Europe’s Real Temptation
Europe does not”celebrate ” over Iran: it especially “celebrates” at seeing Trump denied by the real.
Official Europe, and official France, are not ‘pro-Iranian’. Public texts even say the opposite. Paris repeats that France had ‘not chosen this war’, that it did not participate in it and that its posture was ‘strictly defensive’. At the same time, France, Germany and the United Kingdom condemned the Iranian strikes against the countries of the region, and reaffirmed that Iran should never have access to nuclear weapons.
And yet, there does exist, in part of the European and French commentary, a form of discreet satisfaction at seeing Donald Trump entangled in a conflict that he is unable to resolve quickly. This satisfaction is not an accession to Tehran. It is something else: a mix of anti-Trumpism, fatigue with regard to the American wars, resentment against Washington’s unilateralism, and an anti-Israel tropism that has become so deep that it ends up distorting the reading of the Iranian file. In other words, it is not so much Iran that a part of Europe loves; it is the spectacle of an upset, slowed, denied America.
The real topic: Trump, not Iran
This is where the heart of the problem lies. For part of the European elites, Donald Trump is not simply an American president. He embodies a brutal, solitary America, humiliating its allies, unconcerned about consultation, and convinced that force can impose a solution. When this America encounters reality, many see it as a confirmation of their theses. (Reuters reports that several European leaders refused to follow Washington because they had not been consulted, did not understand the war objectives, and considered the conflict politically toxic in their countries).
From then on, among some experts, the American stalemate produces a kind of intellectual satisfaction. Why? Because it validates a twenty-year-old software: Iraq, Afghanistan, then now Iran. Same supposed mechanics: underestimation of the terrain, unclear objectives, then difficulty in concluding. What some people are enjoying is not the Iranian response as such. It’s the fact that Trump cannot turn war into a quick, clean, spectacular victory. Clearly: less a pro-Iranian joy than an American anti-hubris pleasure.
The European narrative shift
By wanting to punish Donald Trump in the narrative, some commentators end up mitigating Iran’s responsibility. This is where the slide is dangerous. For the official European positions remain clear: they condemn the Iranian strikes, recall the danger of the Iranian nuclear and ballistic program, and also condemn the regime’s repression against its own population. Yet, in the media space, another music is heard: Iran becomes a ‘reactive’ actor for some, almost secondary, as if the sole source of disorder were Washington, or Washington with Israel. This shift of blame does not formally whitewash Tehran, but it de facto produces a more lenient climate towards it.

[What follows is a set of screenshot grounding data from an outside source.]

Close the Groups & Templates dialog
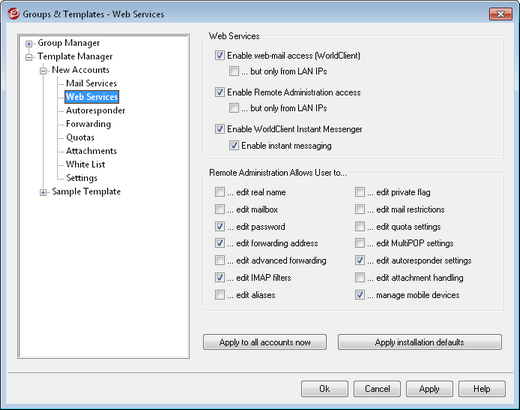This screenshot has width=520, height=410. [x=500, y=14]
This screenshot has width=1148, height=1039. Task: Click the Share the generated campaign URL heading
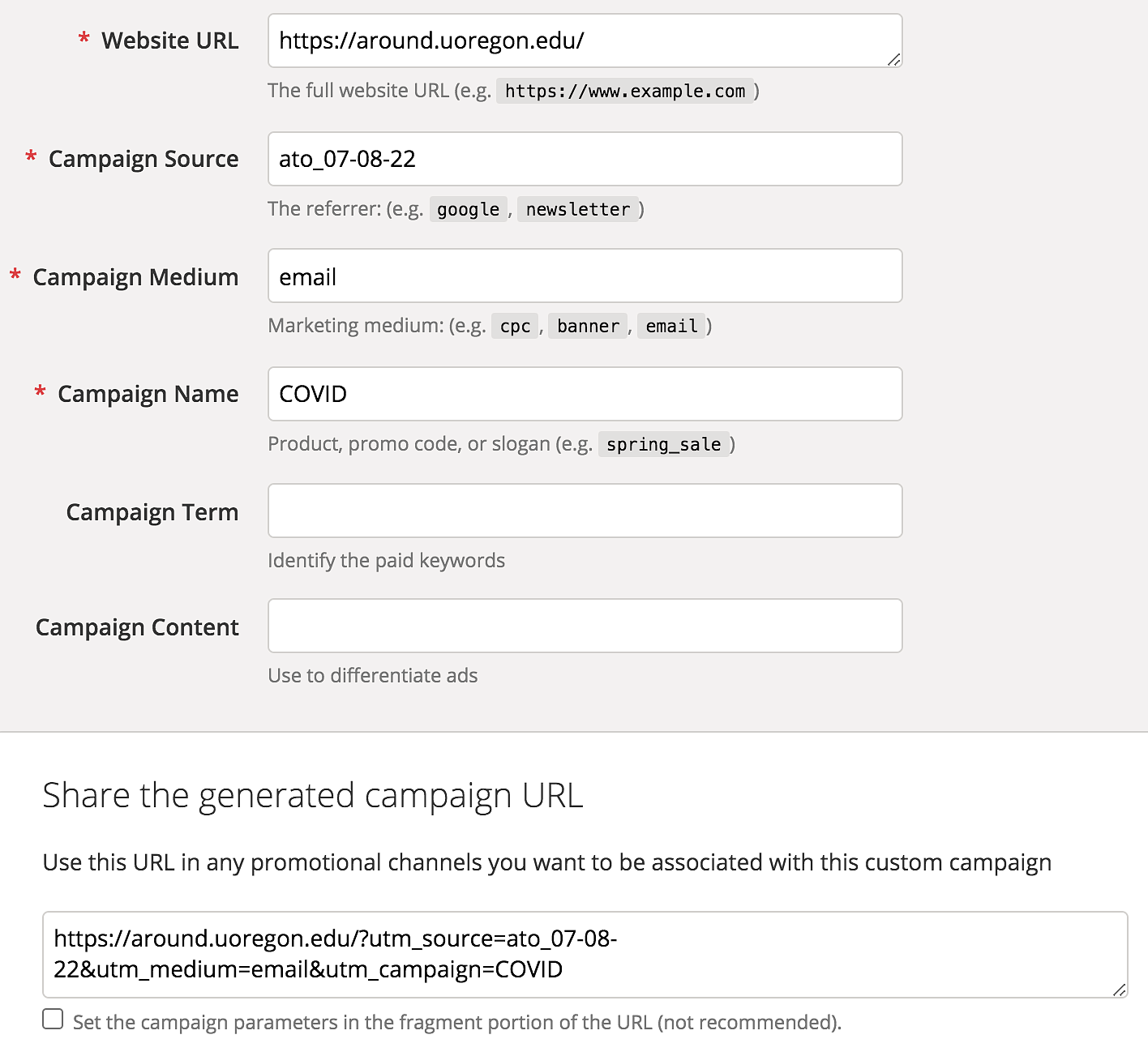pos(313,795)
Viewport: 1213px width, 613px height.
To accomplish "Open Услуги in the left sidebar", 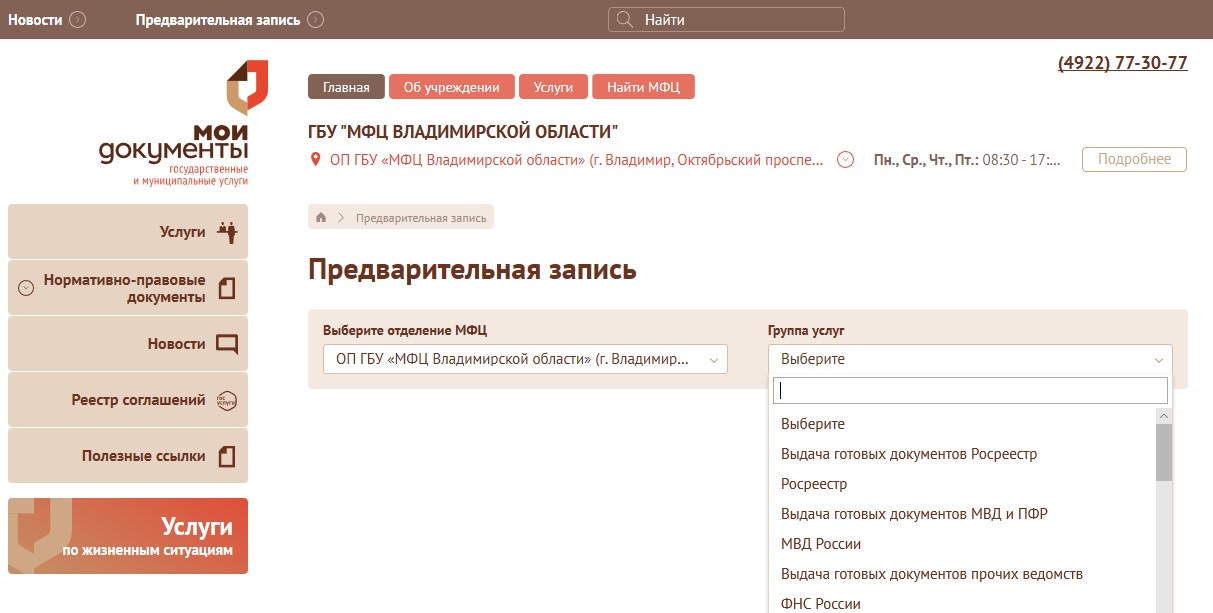I will (x=128, y=232).
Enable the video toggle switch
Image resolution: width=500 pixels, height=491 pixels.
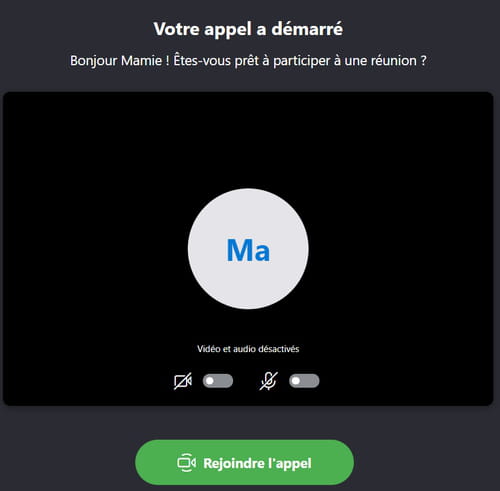click(218, 381)
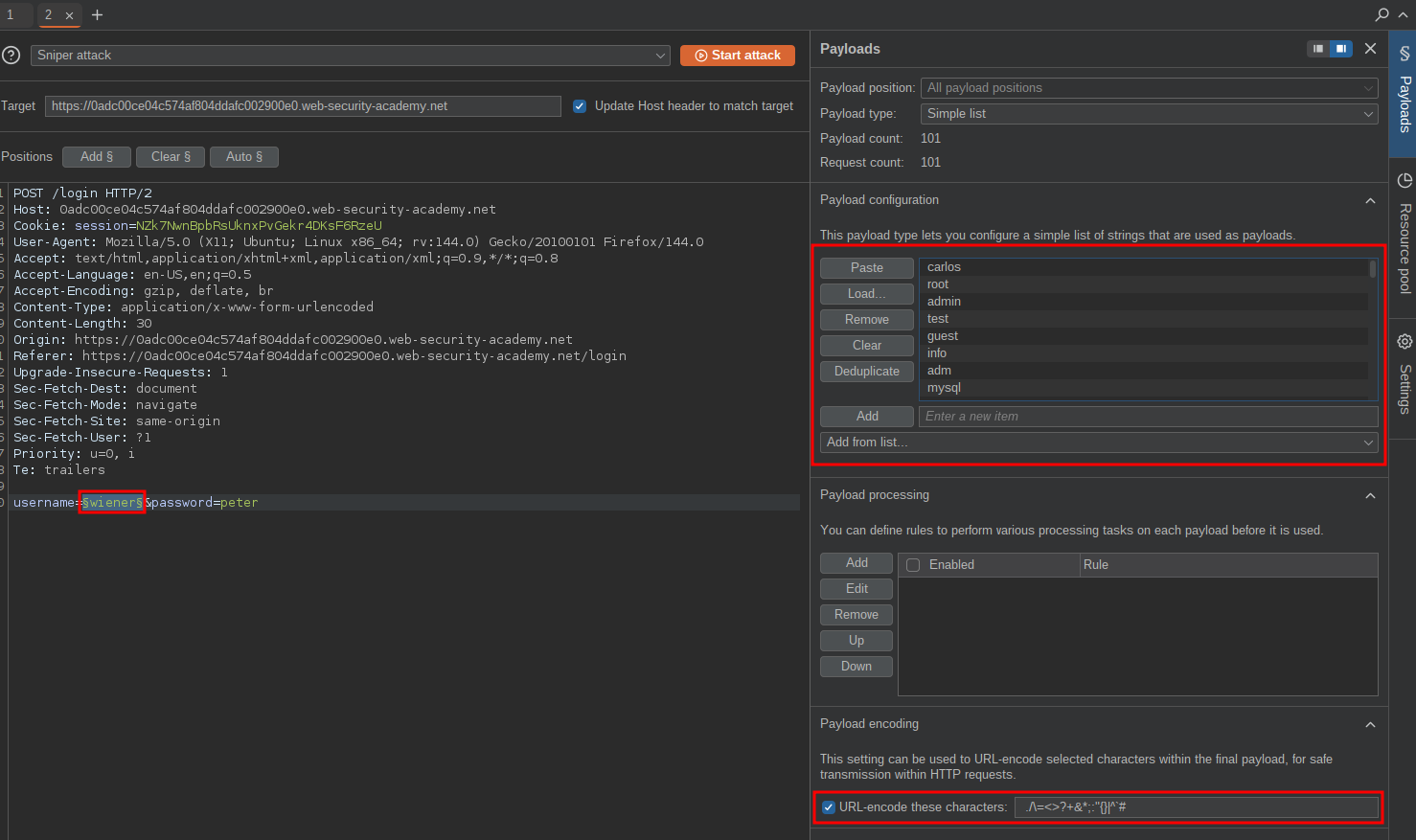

It is also found among more institutional military or geopolitical experts, but in another form: not militant ideology, rather a form of disillusioned realism, sometimes tinged with European pride. The implicit idea becomes: «We had told you well. You wanted to act alone. Here you are trapped.» Again, the psychological target is not Iran; it’s Trump America.
Official Europe does not rejoice over Iran; a part of the European intellectual ecosystem especially rejoices at seeing Donald Trump fail to impose the tempo, the narrative and the solution. It’s not quite the same thing, but the political effect can be similar. Because when we so much prefer to see America humiliated, we sometimes end up underestimating the nature of the Iranian regime. This is the true European blindness: not loving Iran, but hating to the point of losing in clarity those who fight it.